Correctional officials took the extraordinary step of moving Carter to the prison to await trial after he was deemed a "security risk" at the Baltimore City Detention Center, where he allegedly set a fire in his cell and stabbed a correctional officer with a shard of broken glass.

In other instances, however, what the jurors are told is subject to the discretion of Judge Prevas, who set the course of the trial with a ruling that Carter will be tried separately for the three abductions in which he is charged.

That decision led to a "Faulkner" ruling last week forbidding any mention that a series of crimes -- including two where the victims were forced into their car trunks -- has been laid to Carter.

In the Carter trial you hear a lot about Faulkner, as in Alvin Faulkner, who wore a blue denim mask cut from the legs of his jeans while robbing a Montgomery County grocery store in 1985.

Faulkner's conviction -- after jurors were told of other robberies at the same store in which a similar modus operandi, including the distinctive mask, was employed -- touched off a state appellate court review that established the standard on which "other crimes" evidence is reviewed for admission at trial.

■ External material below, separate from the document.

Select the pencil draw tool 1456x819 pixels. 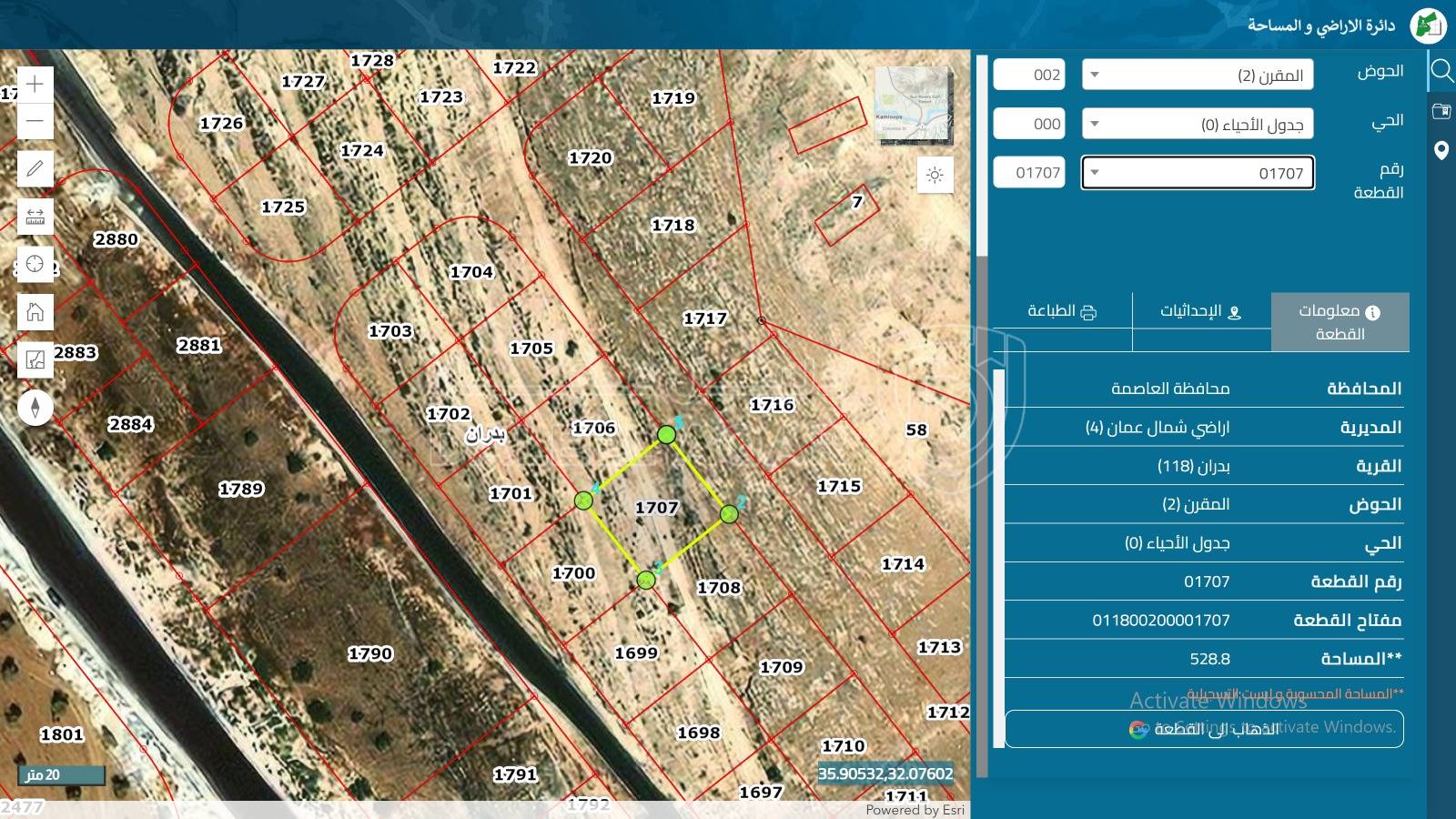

Prosecutors in the Carter trial this week announced their intention to present a witness who would say Carter described a plan to rob and murder white men.

The witness would have said Carter, in describing the plan, pointed to a newspaper article on the kidnapping of a Johns Hopkins Hospital doctor who was rescued from the trunk of his car at Mondawmin Mall, prosecutors said.

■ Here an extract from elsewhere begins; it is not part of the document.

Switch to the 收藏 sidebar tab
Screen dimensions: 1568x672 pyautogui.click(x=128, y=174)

Noting he was "on the horns of a very major dilemma," Judge Prevas ruled the witness could testify about the plan but could not mention the doctor's kidnapping.

But the trial threatened to come to a crashing halt when the witness, a 16-year-old boy, testified Carter told him he wouldn't repeat the mistake that allowed a previous victim to survive.

Although Judge Prevas criticized prosecutor Thurman Zollicoffer for the formation of the question that prompted the answer, he denied a defense motion for mistrial because the testimony did not refer to a specific crime.

The issue resurfaced when Gary Childs, a Baltimore homicide detective, testified Monday. Defense attorney John S. Deros, who suggested in his opening statement that police eager to close a high-profile case selected Carter as a scapegoat, quizzed the detective on his reaction to the extensive publicity.

Exploring the detective's attitudes toward media limelight, Mr. Deros even asked for his opinion of "Homicide," a book recounting a year in the lives of several city homicide detectives.

Under questioning from Assistant State's Attorney Vickie L. Wash, Sergeant Childs mentioned that the publicity stemmed from a "series of crimes."

After the jury left for the day, Judge Prevas asked Ms. Wash why she asked the questions she did.

He then delivered a tongue-lashing to the prosecutor, telling her she would be "in serious trouble" if she again tried to get around his ruling to prohibit mention of the other crimes.

"This is much too expensive a proceeding, both for the court in terms of judge time, for the state's attorney's office in terms of what it's got to do, in terms of the Police Department for what it's got to do and what the family's got to go through emotionally for you to engage in this kind of behavior," the judge said. "Cease and desist."